The true cost of illegal immigration cannot be measured simply by adding up how much we must spend on education, medical care, incarceration, and welfare benefits however. Perhaps a greatest cost from illegal immigration comes from how much the addition of illegals to our labor pool depress our wages and employment. Especially in the Black community. Although experts may not agree on the exact numbers, they seem unanimous in agreeing with Professor Carol Swain’s statement that “[Illegal immigration] hurts low-skilled, low-wage workers of all races, but Blacks are harmed the most because they're disproportionately low-skilled.”
Excess labor does not just affect the wages of low-skilled workers however. It affects even many highly skilled employees. Politicians - Paul Ryan, for one - often claim that there is a shortage of STEM workers in America, therefore we need “comprehensive immigration reform.” Yet Professor Hal Salzman of Rutgers’ Edward J. Bloustein School of Planning and Public Policy says the STEM worker shortage is a myth, pointing to the flat wages in many areas where it is claimed employers face a STEM worker shortage as evidence that such a shortage does not truly exist.
The addition of approximately 20 million illegals in the labor market can be illustrated by what we are seeing in North Dakota. Unlike most of the nation, where an employer can post an opening for a minimum wage job and be rewarded with countless applicants, there have been tales that the labor shortage in North Dakota is so severe that even a McDonalds must pay twice the minimum wage, plus give a signing bonus, to attract employees.
Rather than heed their fiscal responsibility to the people they represent, politicians of both parties push for amnesty in hope of ‘having those illegals voting for us for the next 200 years’. But it is more than that.

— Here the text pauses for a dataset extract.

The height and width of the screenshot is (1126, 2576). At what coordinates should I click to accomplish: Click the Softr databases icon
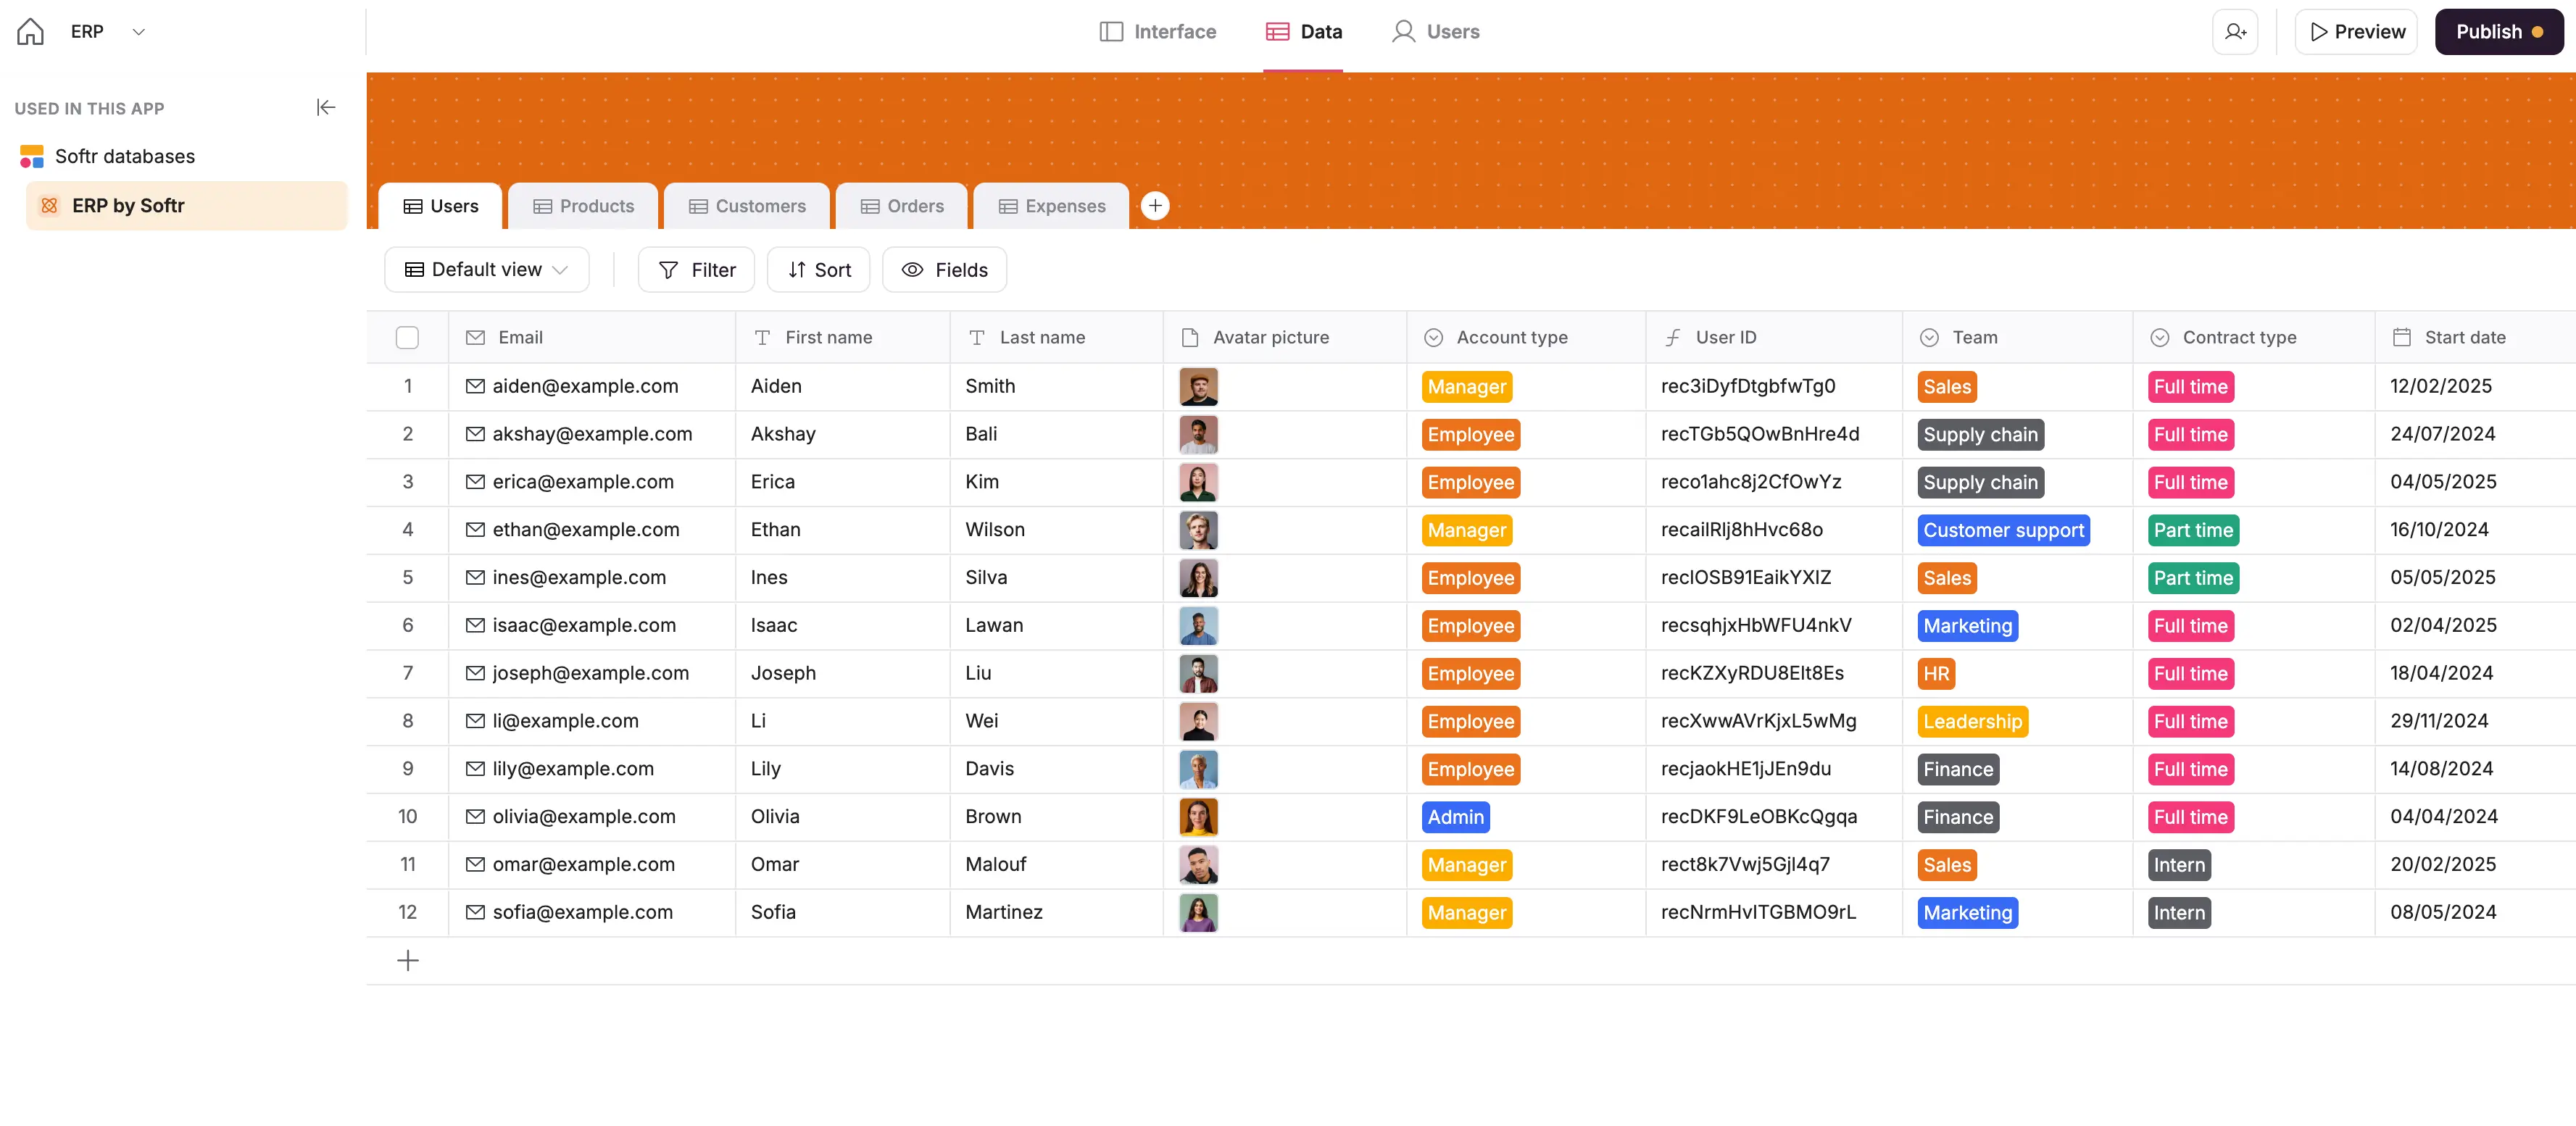(32, 156)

Politicians push for amnesty because of the pressure put upon them by the strange bedfellow partnership of Big Business and Unions.
Big Business wants excess labor to push down wages. Unions - although they were previously very anti-illegal immigration, or simply anti-immigration, in order to protect the salaries of its members - are now illegal immigration advocates. Somewhere along the road they have decided the better approach would be to allow illegal immigration, and to make as many illegals as possible union members. Illegals workers can potentially cause shrinking union memberships to suddenly soar.
(Interestingly, unions undertook a similar “evolution” when it came to minority workers. Although roughly 40% of union members today are Blacks or Latinos, unions have a history of attempting to protect their White members by the use of racial discrimination against non-Whites.)
Another one of the great falsehoods of the immigration debate is that once we secure the border, a pathway to citizenship could come next. It will be much easier to claim that the border is secure than to actually secure it (which may be an impossibility).
With both parties facing pressure to enact comprehensive immigration reform/amnesty, it is unlikely that the issue died simply because the 7th district of Virginia choose Dave Brat over Eric Cantor, despite what many pundits claim. But even if this does become one of those rare incidents where politicians fear the voter more than they fear the special interest groups, it seems to me that to think, after over five years of his presidency, that something Obama wants will not happen simply because neither the American people nor Congress wants it to requires a special degree of naiveté.